_Text excerpt_.
--
In External Company Configuration there is a checkbox labelled “Auto Accept Incoming Intercompany PO Suggestions” that is SUPPOSED to save you the step of doing that yourself. In this case, it doesn’t work. When I have that box selected, I get neither an ICPO suggestion nor a sales order in the receiving company, and this error shows up in the log:
System.InvalidOperationException: The transaction associated with the current connection has completed but has not been disposed. The transaction must be disposed before the connection can be used to execute SQL statements.
(yes, there’s a whole bunch of addtional stuff after that if you’re interested).
If I DESELECT that checkbox, an Incoming ICPO Suggestion is created… and when I try to accept the suggestion I get a WARNING message that states, “one or more lines contains non-global part numbers, do you wish to review?” If I say no, it then lets me accept the suggestion and creates a sales order. My guess is that’s what’s causing the error.
I don’t want to make the part a global part, as it has different settings in the sending and receiving companies (one is stock and lot tracked, the other is NonStock and NOT lot tracked).
Any ideas on how to remove the global review message and allow the automation to do its thing?
We don’t use that option as we review the suggestions manually, but my guess would be that the parts need to be global in order for this to work. Assuming you don’t have the fields in question synced, you can have different stock and lot track settings in the 2 companies. You can have the part stock in one company and non-stock in the other.
Non-stock is one of many fields on the Part.Plant table that also exist on the Part table, and yes, you can change those from any company at any time on a global part, but only from within Part Site Details. Fields that only exist on the Part table, like TrackLots, can only be changed from the parent company that “owns” the part master.
Not syncing individual fields doesn’t allow child companies to change their values; it controls whether or not a parent company’s changes to those fields propagate to child companies. Global lock will let you edit Part table fields in a child company, but you have one chance to select it - immediately after the part is linked - and if anyone ever accidentally clears it and saves, tough, that’s it, you’re locked out.
--
_Directions_.
- a) Rewrite the paragraph of the forum thread above about intercompany PO suggestions that begins "Not syncing individual fields" as a short bulleted list that keeps its main facts.
- b) Write one more short reply that carries the forum thread above about intercompany PO suggestions further, picking up after its final sentence.

_Entries provided_.
--
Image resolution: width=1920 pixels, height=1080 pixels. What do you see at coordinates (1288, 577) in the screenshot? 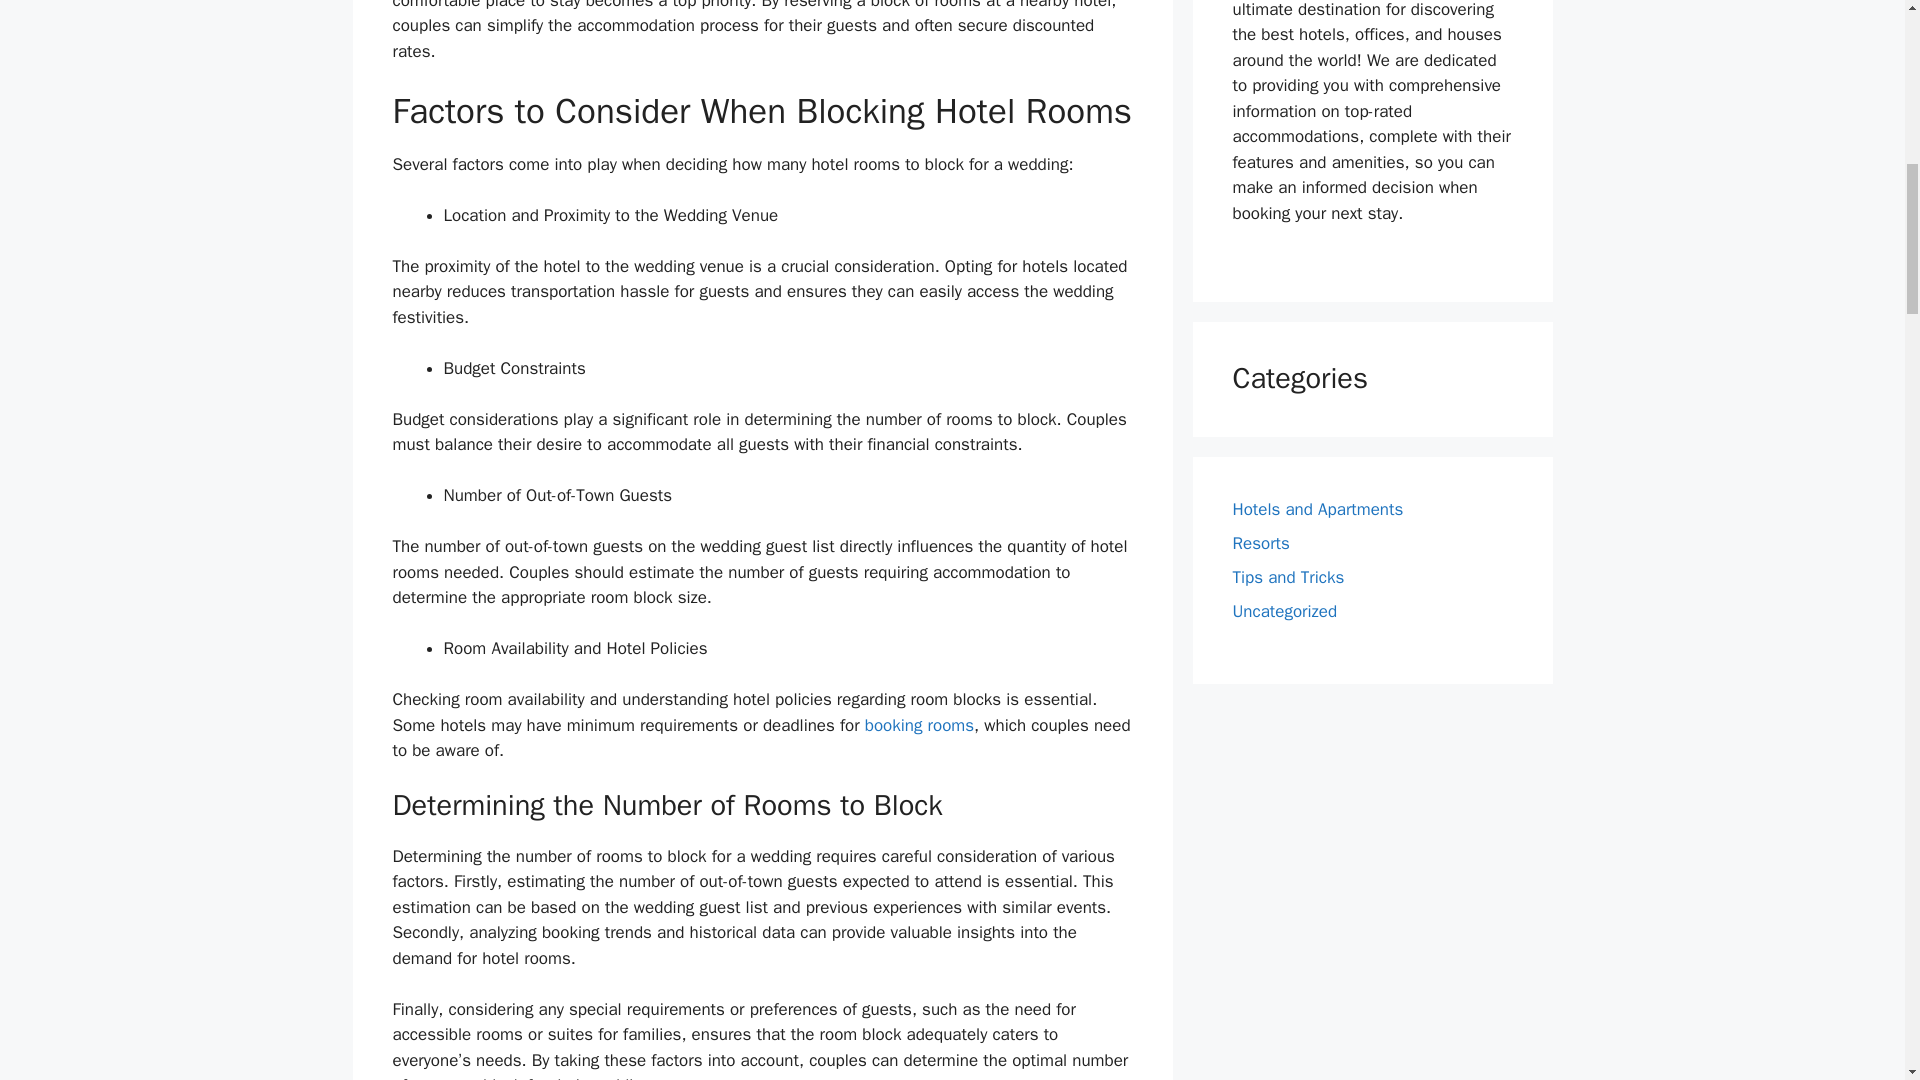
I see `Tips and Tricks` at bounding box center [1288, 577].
--
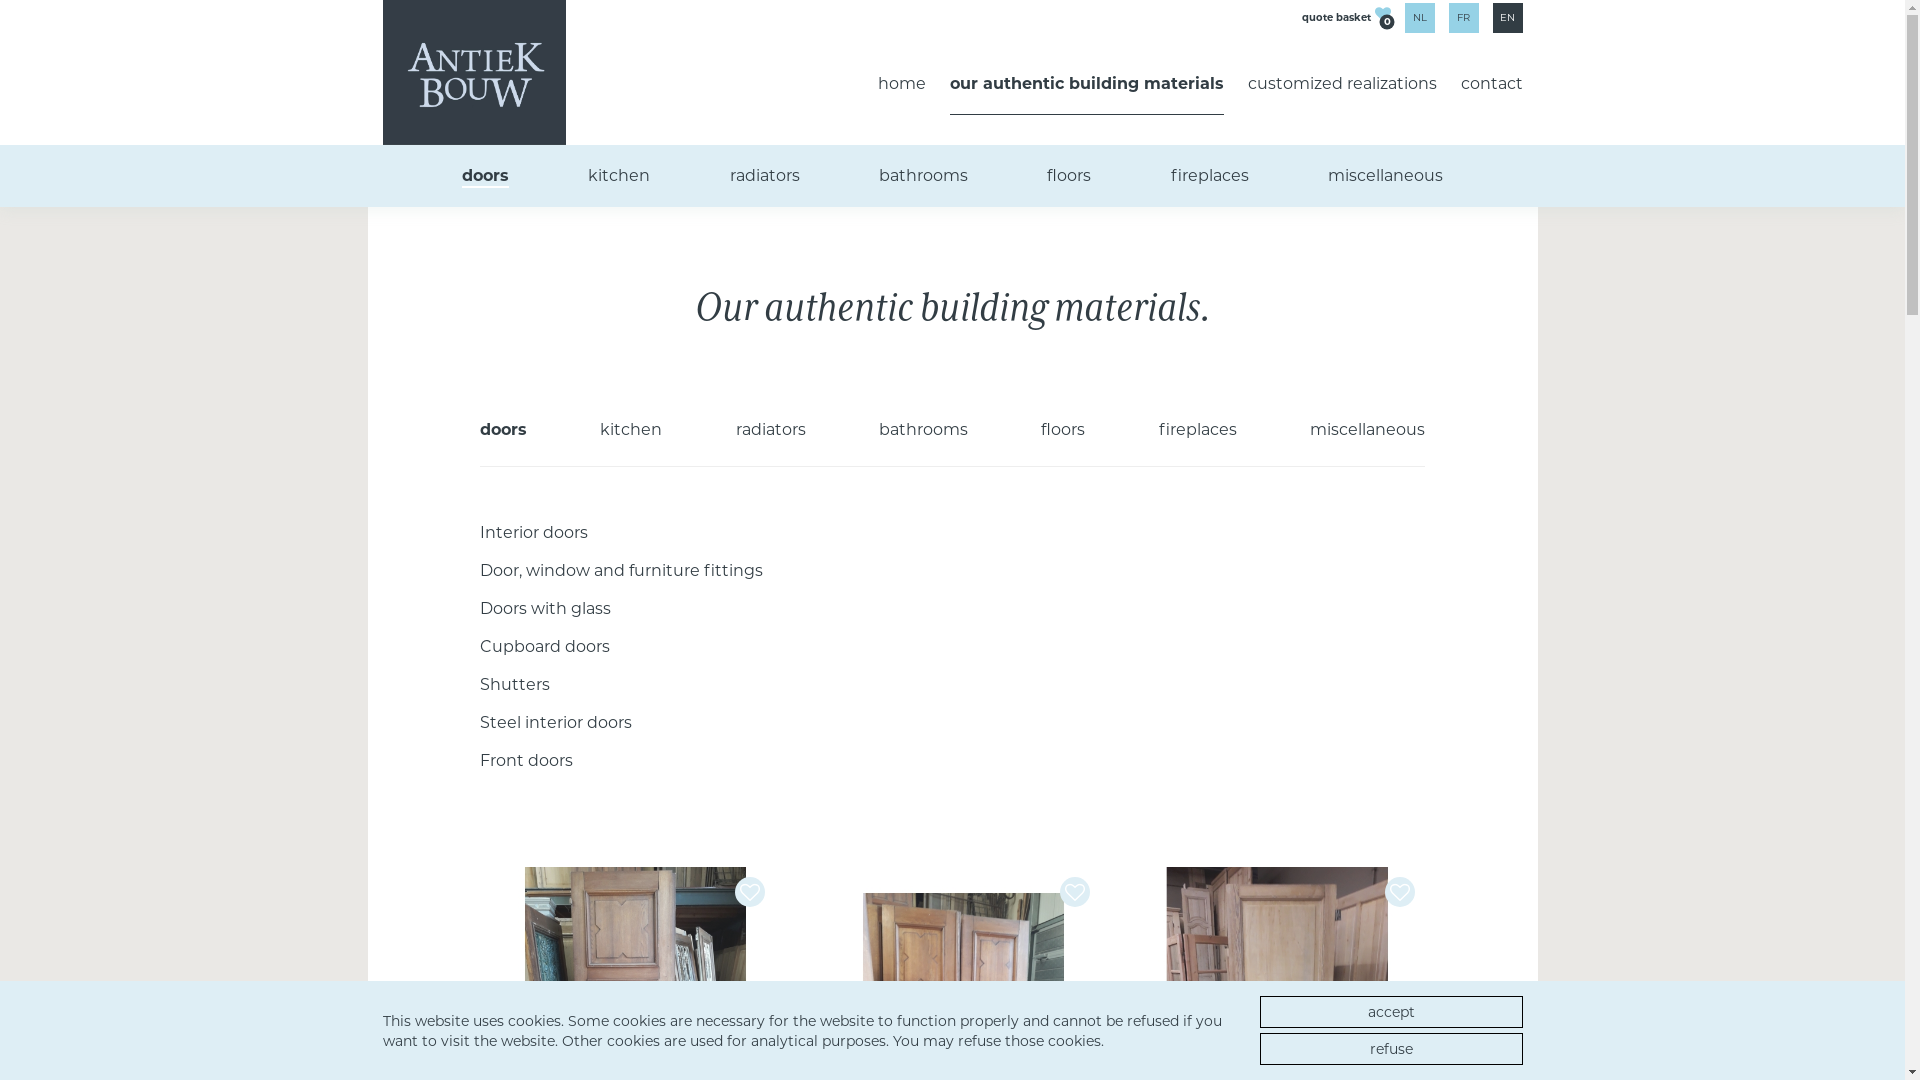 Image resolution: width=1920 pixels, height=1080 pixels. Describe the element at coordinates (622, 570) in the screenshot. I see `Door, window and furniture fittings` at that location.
--
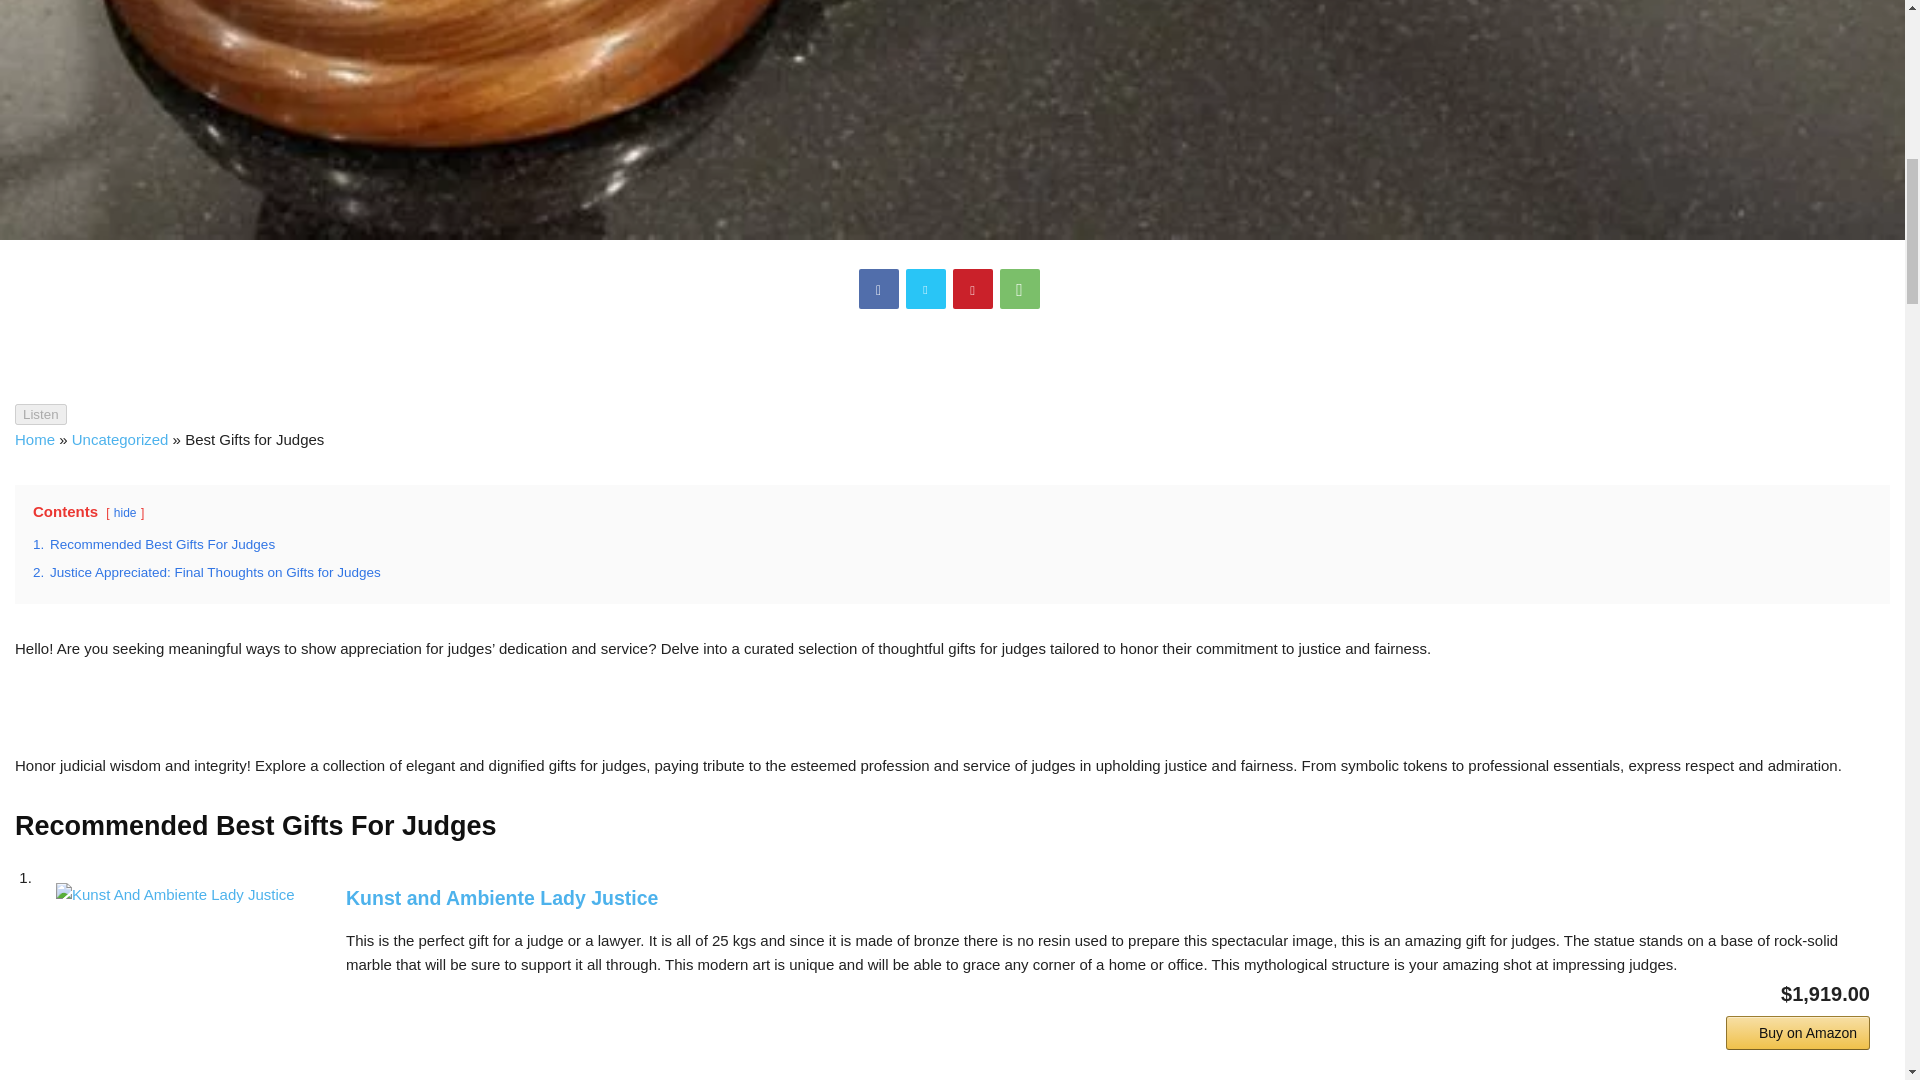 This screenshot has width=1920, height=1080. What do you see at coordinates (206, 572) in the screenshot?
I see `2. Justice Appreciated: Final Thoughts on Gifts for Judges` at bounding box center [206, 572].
--
_Task responses_.
- a)
- Choosing not to sync a field does not let child companies change its value.
- It only controls whether the parent company's changes to that field pass down to child companies.
- Global lock lets a child company edit Part table fields.
- Global lock can only be selected once, right after the part is linked.
- If anyone clears global lock and saves, the child company is locked out for good.

- b)
It’s probably because I’m on a lower version (classic interface) or I’m missing something but in my case the fields just become editable if I’m not syncing them. I can then go and change the fields in the child company as I wish (Track Lots included). Track Lots does become read only once I have stock for that part.
Can you make the part global and not link it? I’m not sure if the logic checks to see if you have linked the part or not.
You can set what is controlled by the parent company by selecting the fields for the part table in the Global Table app. Based on these settings, the fields you mentioned won’t update in the child company if they are updated.
I would play around in a test and see what works best for you.
I can see 2. working, but only if all parts are created in the one company as lot tracked, linked in the other company without syncing TrackLots, and then the lot tracking requirement was removed in the first company… or done in the opposite direction. It would boil down to who needs to “own” the part table fields, really.
Of course, that’s assuming this isn’t a bug in the first place! I’ve never had the problem @Ernie is experiencing, and I’ve worked within a multisite (and later multicompany) business, and I’ve worked on multicompany/multisite implementations that handled the transactions between companies and sites in various ways depending on their needs. Part field maintenance was always a struggle in multicompany scenarios, and revisions were quite often difficult in multisite scenarios (I know, I know, alternate revisions, but sometimes things like a shared engineering file vault in an on premises Epicor environment or the difference between what manufacturing wants from a revision and what engineering wants from a revision can complicate that quite a bit).